*** Data under study Section Begins ***

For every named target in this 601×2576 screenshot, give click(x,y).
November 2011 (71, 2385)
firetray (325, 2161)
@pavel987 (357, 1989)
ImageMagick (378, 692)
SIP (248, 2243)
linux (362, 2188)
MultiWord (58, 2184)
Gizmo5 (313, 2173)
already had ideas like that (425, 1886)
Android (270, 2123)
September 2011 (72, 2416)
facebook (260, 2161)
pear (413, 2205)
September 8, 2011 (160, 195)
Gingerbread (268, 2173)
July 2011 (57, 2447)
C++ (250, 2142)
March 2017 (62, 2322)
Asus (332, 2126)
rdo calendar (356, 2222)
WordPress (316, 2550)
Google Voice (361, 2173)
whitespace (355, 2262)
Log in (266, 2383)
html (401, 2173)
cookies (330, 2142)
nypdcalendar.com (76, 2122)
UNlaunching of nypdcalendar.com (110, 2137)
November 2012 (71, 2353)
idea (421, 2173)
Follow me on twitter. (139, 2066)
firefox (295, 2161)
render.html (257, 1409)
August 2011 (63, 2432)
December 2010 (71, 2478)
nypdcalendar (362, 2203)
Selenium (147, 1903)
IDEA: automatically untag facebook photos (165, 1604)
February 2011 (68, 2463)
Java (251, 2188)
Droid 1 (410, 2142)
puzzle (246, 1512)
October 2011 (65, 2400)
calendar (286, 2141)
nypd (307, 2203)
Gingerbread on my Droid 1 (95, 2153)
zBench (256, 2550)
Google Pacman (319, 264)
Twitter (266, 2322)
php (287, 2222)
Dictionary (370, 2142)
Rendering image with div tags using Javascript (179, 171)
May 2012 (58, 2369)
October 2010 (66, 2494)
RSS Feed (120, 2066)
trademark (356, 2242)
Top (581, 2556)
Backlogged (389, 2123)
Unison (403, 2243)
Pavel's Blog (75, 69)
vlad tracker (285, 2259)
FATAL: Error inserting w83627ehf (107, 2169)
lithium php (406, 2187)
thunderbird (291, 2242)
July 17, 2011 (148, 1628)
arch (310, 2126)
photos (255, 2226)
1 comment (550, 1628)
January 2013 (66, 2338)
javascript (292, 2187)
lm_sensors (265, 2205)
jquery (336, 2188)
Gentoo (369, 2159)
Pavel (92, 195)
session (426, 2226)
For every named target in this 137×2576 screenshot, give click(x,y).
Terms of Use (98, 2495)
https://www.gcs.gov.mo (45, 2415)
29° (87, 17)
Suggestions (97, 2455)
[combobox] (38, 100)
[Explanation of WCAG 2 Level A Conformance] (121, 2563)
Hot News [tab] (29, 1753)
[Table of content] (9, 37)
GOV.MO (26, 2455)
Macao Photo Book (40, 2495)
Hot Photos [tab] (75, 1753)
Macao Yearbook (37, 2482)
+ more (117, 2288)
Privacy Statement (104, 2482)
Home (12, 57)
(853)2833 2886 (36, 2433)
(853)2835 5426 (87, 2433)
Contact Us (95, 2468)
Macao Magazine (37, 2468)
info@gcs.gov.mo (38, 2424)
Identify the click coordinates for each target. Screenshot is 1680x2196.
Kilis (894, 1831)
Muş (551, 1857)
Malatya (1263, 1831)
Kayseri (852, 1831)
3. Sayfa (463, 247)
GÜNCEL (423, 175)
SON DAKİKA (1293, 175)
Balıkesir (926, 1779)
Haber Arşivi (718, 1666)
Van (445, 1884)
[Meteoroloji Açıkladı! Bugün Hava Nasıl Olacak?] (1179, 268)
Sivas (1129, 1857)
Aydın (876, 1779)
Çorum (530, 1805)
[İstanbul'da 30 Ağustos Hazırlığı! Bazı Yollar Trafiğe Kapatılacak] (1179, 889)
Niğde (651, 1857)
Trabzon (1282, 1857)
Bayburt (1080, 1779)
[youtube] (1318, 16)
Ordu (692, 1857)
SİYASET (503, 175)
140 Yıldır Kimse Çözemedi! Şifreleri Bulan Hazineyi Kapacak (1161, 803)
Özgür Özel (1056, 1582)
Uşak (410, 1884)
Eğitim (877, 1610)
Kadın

*** Data under study Section Ends ***

Wherever the string "click" appears in the records above, copy the line it sits in.

For every named target in this 601×2576 screenshot, give click(x,y).
For every named target in this 137×2576 screenshot, give click(x,y).
Identify the click coordinates for each target. Screenshot is 1680x2196.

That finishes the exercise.